# Application Suggestions?



## rubixcubed (May 25, 2012)

I'm a newly graduated EMT-B (passed my registry a few weeks ago, waiting on my county certification), working on my first round of job applications. I'll be applying to a couple of 911 providers, but I expect I'll be starting with an IFT company based on what I know about current local job availability. I've done a billion retail applications in my life, but there's a couple of things I keep seeing on EMT apps that are tripping me up - I just don't know what the hiring people want to see. Any suggestions would be much appreciated!

*"Describe any specialized training, apprenticeship, skills and extra-curricular activities."
"Additional experience, skills, or training which make you especially suited to work for us:"*
I've got a background in retail customer service... is this worth mentioning? A lot of the local companies stress customer service in their mission statements and such. I've also done a bunch of ride alongs, do they assume that? Should I mention that I've done way more than my school required? What about things like going to the gym? I don't do any organized sports/classes, but fitness seems like it would be important. 

*"SPECIALIZED SKILLS (CHECK SKILLS/EQUIPMENT OPERATED)"*
They have a section to check off things like computers, typewriters, word processing, etc. which is fine, but there is also an area to list Machinery and Other ... what? Is that things like equipment we learned to use in class? 

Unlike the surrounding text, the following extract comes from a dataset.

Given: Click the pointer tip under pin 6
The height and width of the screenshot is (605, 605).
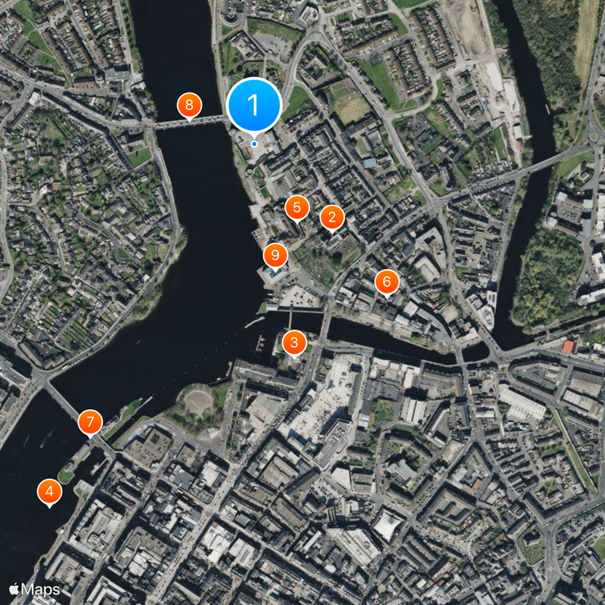Looking at the screenshot, I should pyautogui.click(x=387, y=296).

Once again, any suggestions you guys have would be awesome.


----------



## EMT John (May 25, 2012)

I would strongly reccomend getting your ICS 100 and even getting your 200,700,800. You can do it for free at FEMA's independent study site. It's really easy. You can put that under skills

If you can start volunteering somewhere that would help with your resume. 

As for fitness and the gym that would go under the hobby or interest section of the app.


----------



## beandip4all (May 26, 2012)

do you speak any foreign languages?  Those are *great* to list. 

Agree with FEMA classes.  Also car maintenance/repair is great if you have any background in that- ever changed oil at a shop, that kinda stuff?


----------



## JPINFV (May 30, 2012)

Nohero said:


> .....because that's what we need...more people who don't want to put in the smallest amount of effort and actually learn about the ICS



Want me to list the things I'd rather have people study than ICS/NIEMS?


----------



## Nohero (May 30, 2012)

JPINFV said:


> Want me to list the things I'd rather have people study than ICS/NIEMS?



That's not my point.

One word: Integrity


----------



## legion1202 (May 30, 2012)

I have a question relating to this too.

I`ve been working since i was 16. I am 30 now. I went to school to fix computers and I had my own company for a long time. I had a few part time jobs here and there so I could get by when things got slow. Around 2007 I found a full time job and i`m still currently working for this company(its a nursing agency). Should I list every job I have ever had since 16 if there just asking for work experience? I forget half the places/supervisors that i worked for. Half of them went belly up.

So far I`ve listed only jobs that would give me experience towards the ems field.


----------



## rubixcubed (Jun 2, 2012)

Thanks for the suggestions, everybody. 

@legion1202: I'd fill out however many boxes they have on the app with your most relevant experience and bring a more detailed resume with you when you turn your application in. That's what I always did for the jobs I've gotten in the past.


----------